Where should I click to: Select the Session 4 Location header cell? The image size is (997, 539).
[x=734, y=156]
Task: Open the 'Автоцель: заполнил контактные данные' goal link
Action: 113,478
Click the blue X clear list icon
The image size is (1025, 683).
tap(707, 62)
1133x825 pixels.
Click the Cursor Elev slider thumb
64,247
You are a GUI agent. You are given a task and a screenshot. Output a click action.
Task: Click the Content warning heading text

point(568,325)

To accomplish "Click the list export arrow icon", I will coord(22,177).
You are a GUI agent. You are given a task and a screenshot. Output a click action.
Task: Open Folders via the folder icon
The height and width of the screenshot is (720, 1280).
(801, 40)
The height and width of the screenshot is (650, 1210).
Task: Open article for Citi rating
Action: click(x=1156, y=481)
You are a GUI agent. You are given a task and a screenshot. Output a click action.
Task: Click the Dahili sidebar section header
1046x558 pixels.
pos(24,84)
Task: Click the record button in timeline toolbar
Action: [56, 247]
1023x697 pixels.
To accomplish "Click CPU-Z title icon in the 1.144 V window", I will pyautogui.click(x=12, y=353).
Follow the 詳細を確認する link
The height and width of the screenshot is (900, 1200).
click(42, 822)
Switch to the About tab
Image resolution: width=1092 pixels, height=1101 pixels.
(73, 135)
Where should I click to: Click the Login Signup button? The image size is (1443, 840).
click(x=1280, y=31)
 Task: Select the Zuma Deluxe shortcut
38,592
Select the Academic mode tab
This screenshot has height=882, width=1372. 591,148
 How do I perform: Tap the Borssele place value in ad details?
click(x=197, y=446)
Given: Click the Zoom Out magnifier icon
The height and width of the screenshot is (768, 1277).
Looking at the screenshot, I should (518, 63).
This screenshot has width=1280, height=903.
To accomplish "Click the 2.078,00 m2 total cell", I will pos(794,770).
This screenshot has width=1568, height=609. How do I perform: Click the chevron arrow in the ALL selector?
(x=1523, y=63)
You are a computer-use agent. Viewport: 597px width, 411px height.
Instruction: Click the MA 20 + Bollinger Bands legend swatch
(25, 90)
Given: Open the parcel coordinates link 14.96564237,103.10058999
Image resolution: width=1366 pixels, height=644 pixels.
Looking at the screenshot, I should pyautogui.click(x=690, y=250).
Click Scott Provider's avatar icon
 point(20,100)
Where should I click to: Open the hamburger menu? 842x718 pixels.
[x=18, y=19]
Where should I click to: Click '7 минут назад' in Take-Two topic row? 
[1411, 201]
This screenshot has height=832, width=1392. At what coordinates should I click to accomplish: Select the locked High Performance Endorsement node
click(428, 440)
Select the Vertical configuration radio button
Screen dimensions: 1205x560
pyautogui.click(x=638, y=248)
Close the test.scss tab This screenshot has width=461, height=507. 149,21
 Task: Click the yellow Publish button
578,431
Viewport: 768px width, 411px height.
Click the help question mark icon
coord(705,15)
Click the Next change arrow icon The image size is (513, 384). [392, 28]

+++

● **WORK ITEM**
Without altering a single word, copy the listing above.

● **REPLY TO THE TASK**
Where should I click to: Select the Session 4 Location header cell? The image size is (997, 539).
[x=734, y=156]
Task: Open the 'Автоцель: заполнил контактные данные' goal link
Action: 113,478
Click the blue X clear list icon
The image size is (1025, 683).
tap(707, 62)
1133x825 pixels.
Click the Cursor Elev slider thumb
64,247
You are a GUI agent. You are given a task and a screenshot. Output a click action.
Task: Click the Content warning heading text

point(568,325)

To accomplish "Click the list export arrow icon", I will coord(22,177).
You are a GUI agent. You are given a task and a screenshot. Output a click action.
Task: Open Folders via the folder icon
The height and width of the screenshot is (720, 1280).
(801, 40)
The height and width of the screenshot is (650, 1210).
Task: Open article for Citi rating
Action: click(x=1156, y=481)
You are a GUI agent. You are given a task and a screenshot. Output a click action.
Task: Click the Dahili sidebar section header
1046x558 pixels.
pos(24,84)
Task: Click the record button in timeline toolbar
Action: [56, 247]
1023x697 pixels.
To accomplish "Click CPU-Z title icon in the 1.144 V window", I will pyautogui.click(x=12, y=353).
Follow the 詳細を確認する link
The height and width of the screenshot is (900, 1200).
click(42, 822)
Switch to the About tab
Image resolution: width=1092 pixels, height=1101 pixels.
(73, 135)
Where should I click to: Click the Login Signup button? The image size is (1443, 840).
click(x=1280, y=31)
 Task: Select the Zuma Deluxe shortcut
38,592
Select the Academic mode tab
This screenshot has height=882, width=1372. 591,148
 How do I perform: Tap the Borssele place value in ad details?
click(x=197, y=446)
Given: Click the Zoom Out magnifier icon
The height and width of the screenshot is (768, 1277).
Looking at the screenshot, I should (518, 63).
This screenshot has width=1280, height=903.
To accomplish "Click the 2.078,00 m2 total cell", I will pos(794,770).
This screenshot has width=1568, height=609. How do I perform: Click the chevron arrow in the ALL selector?
(x=1523, y=63)
You are a computer-use agent. Viewport: 597px width, 411px height.
Instruction: Click the MA 20 + Bollinger Bands legend swatch
(25, 90)
Given: Open the parcel coordinates link 14.96564237,103.10058999
Image resolution: width=1366 pixels, height=644 pixels.
Looking at the screenshot, I should pyautogui.click(x=690, y=250).
Click Scott Provider's avatar icon
 point(20,100)
Where should I click to: Open the hamburger menu? 842x718 pixels.
[x=18, y=19]
Where should I click to: Click '7 минут назад' in Take-Two topic row? 
[1411, 201]
This screenshot has height=832, width=1392. At what coordinates should I click to accomplish: Select the locked High Performance Endorsement node
click(428, 440)
Select the Vertical configuration radio button
Screen dimensions: 1205x560
pyautogui.click(x=638, y=248)
Close the test.scss tab This screenshot has width=461, height=507. 149,21
 Task: Click the yellow Publish button
578,431
Viewport: 768px width, 411px height.
Click the help question mark icon
coord(705,15)
Click the Next change arrow icon The image size is (513, 384). [392, 28]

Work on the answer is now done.